The editorial cites “subsidised seed and fertiliser” as the reason for Malawi’s farming transformation, “more than doubling productivity in a single year”. More than 25 years of working in rural Africa has taught me that this is an oversimplification of a very complex set of structural constraints and one that lulls us into a false sense of security. The suggestion is that if you get modern seeds and fertiliser to farmers then Africa’s food insecurity is solved. This modernist assumption that the industrial model of agriculture can solve Africa’s problems simply returns us to the failed policies of the 1960s and ignores the deleterious environmental impact of high input agriculture.

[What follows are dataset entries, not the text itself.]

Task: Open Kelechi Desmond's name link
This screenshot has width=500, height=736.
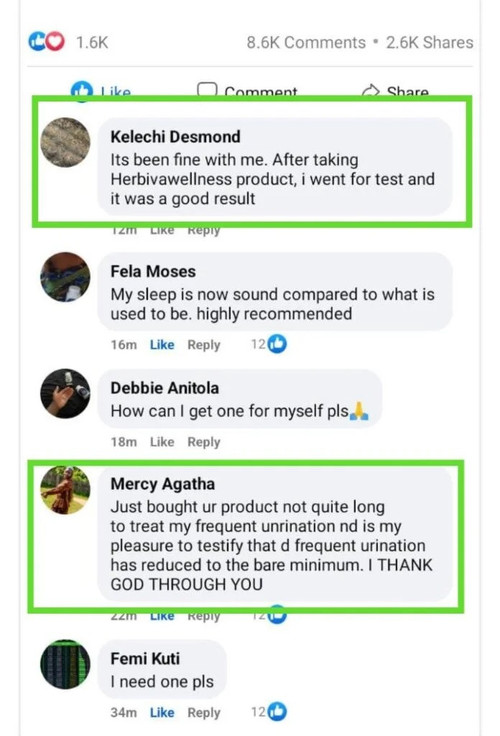Action: pyautogui.click(x=176, y=137)
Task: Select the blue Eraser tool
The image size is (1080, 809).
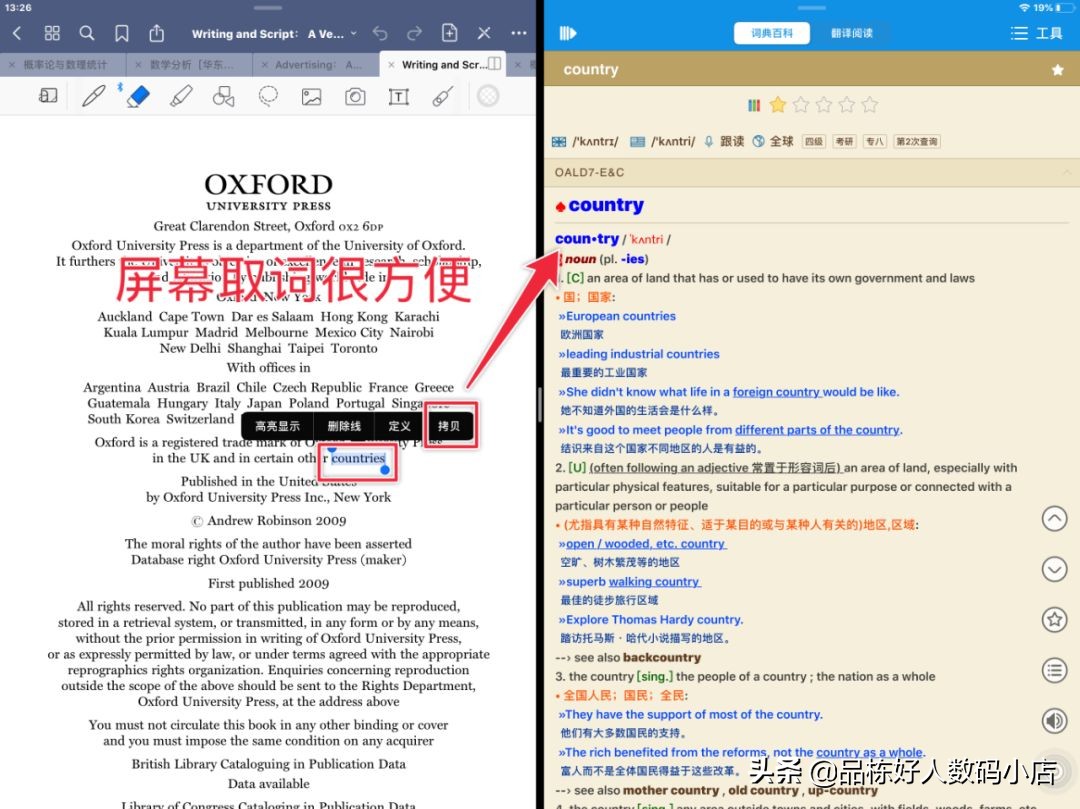Action: point(137,96)
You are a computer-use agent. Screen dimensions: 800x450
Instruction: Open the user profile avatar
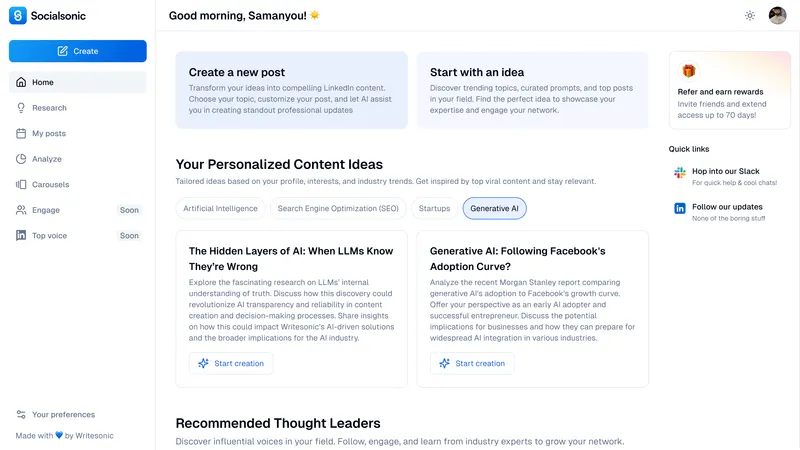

This puts Malawi’s “success” story in a different light. Malawi’s over-dependence on maize for national food security is short-sighted. Input subsidies do not target the poorest and the strategy depends on continued donor support, thereby raising questions of affordability in the face of growing fertiliser prices. Since the scheme is subject to state patronage, it breeds farmers’ dependence on the state.

In attributing the success of the Malawian scheme to farming inputs alone, your leader pays insufficient attention to the optimal rainfall that Malawi experienced over the past agricultural seasons. Droughts and floods in Africa have put paid to best intentions; at some time in the future crops will fail again, at great cost to Malawi’s farmers.

The conclusion that “growing more food … is the part that matters most” is unhelpful since it overlooks the question of longer-term sustainability. Hunger is an abomination, but alleviation in the short term is merely food aid in a different form. A permanent solution is required. We need alternatives to monocultures and fossil fuels. My organisation, Find Your Feet, promotes agroecology – agricultural systems that more closely mimic the natural ecosystems that have served African farmers for millennia. These resource-conserving approaches reorient attention from single crops to diversified risk-reducing strategies that mitigate the effects of climatic unpredictability, and return control to Africa’s farmers.

Business as usual is not an option: new solutions to new problems are needed and science and technology must play a role. Agroecology challenges us to acknowledge the perspicacity of Africa’s farmers and resist the inclination to transfer to Africa more of the same old package – the technologies, market freedoms and mindsets – that created the food crisis in the first place.